> WHAT IS NEEDED: From the line containing "At what coordinates should I click to accomplish: Click the G3" to the last line of the records, please reproduce every line exactly and nothing more.
────────────────────────────────────────
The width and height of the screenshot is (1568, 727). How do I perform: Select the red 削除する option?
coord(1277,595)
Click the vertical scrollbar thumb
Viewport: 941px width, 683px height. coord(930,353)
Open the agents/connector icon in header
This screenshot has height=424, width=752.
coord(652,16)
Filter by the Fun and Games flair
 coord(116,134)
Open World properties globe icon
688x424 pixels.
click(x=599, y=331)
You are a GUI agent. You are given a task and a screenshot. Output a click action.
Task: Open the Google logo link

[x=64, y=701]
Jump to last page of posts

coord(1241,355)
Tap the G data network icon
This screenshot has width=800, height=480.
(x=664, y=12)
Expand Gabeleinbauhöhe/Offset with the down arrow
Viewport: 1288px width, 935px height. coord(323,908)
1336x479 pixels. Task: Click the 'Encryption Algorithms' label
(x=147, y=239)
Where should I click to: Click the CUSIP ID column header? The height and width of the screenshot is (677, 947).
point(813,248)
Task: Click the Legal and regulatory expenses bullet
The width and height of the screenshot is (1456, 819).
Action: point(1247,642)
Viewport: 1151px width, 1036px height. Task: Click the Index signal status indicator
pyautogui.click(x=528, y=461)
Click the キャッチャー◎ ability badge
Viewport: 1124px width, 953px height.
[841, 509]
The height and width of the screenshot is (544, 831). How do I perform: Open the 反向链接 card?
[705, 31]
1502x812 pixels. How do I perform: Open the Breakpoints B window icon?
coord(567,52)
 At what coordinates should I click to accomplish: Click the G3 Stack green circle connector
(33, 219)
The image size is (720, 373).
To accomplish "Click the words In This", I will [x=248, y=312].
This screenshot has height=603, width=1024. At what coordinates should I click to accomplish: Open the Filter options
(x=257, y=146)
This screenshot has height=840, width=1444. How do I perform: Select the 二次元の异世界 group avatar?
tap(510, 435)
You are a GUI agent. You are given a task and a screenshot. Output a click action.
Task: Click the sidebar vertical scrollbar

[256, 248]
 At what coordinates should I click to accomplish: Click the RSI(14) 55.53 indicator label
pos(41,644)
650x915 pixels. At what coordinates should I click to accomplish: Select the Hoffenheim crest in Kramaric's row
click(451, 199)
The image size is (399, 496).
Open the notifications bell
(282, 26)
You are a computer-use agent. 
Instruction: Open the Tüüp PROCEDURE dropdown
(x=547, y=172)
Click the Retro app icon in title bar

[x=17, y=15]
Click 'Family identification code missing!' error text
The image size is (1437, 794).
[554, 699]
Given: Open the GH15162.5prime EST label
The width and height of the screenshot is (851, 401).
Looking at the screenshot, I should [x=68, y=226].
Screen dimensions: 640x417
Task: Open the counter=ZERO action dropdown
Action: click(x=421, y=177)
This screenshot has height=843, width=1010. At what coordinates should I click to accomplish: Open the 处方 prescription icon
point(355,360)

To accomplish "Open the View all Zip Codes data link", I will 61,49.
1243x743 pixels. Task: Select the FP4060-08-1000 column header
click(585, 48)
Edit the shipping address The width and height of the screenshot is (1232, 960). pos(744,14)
────────────────────────────────────────
> EXERCISE RESULT:
 At what coordinates should I click to accomplish: Click the G3 Stack green circle connector
(33, 219)
The image size is (720, 373).
To accomplish "Click the words In This", I will [x=248, y=312].
This screenshot has height=603, width=1024. At what coordinates should I click to accomplish: Open the Filter options
(x=257, y=146)
This screenshot has height=840, width=1444. How do I perform: Select the 二次元の异世界 group avatar?
tap(510, 435)
You are a GUI agent. You are given a task and a screenshot. Output a click action.
Task: Click the sidebar vertical scrollbar

[256, 248]
 At what coordinates should I click to accomplish: Click the RSI(14) 55.53 indicator label
pos(41,644)
650x915 pixels. At what coordinates should I click to accomplish: Select the Hoffenheim crest in Kramaric's row
click(451, 199)
The image size is (399, 496).
Open the notifications bell
(282, 26)
You are a computer-use agent. 
Instruction: Open the Tüüp PROCEDURE dropdown
(x=547, y=172)
Click the Retro app icon in title bar

[x=17, y=15]
Click 'Family identification code missing!' error text
The image size is (1437, 794).
[554, 699]
Given: Open the GH15162.5prime EST label
The width and height of the screenshot is (851, 401).
Looking at the screenshot, I should [x=68, y=226].
Screen dimensions: 640x417
Task: Open the counter=ZERO action dropdown
Action: click(x=421, y=177)
This screenshot has height=843, width=1010. At what coordinates should I click to accomplish: Open the 处方 prescription icon
point(355,360)

To accomplish "Open the View all Zip Codes data link", I will 61,49.
1243x743 pixels. Task: Select the FP4060-08-1000 column header
click(585, 48)
Edit the shipping address The width and height of the screenshot is (1232, 960). pos(744,14)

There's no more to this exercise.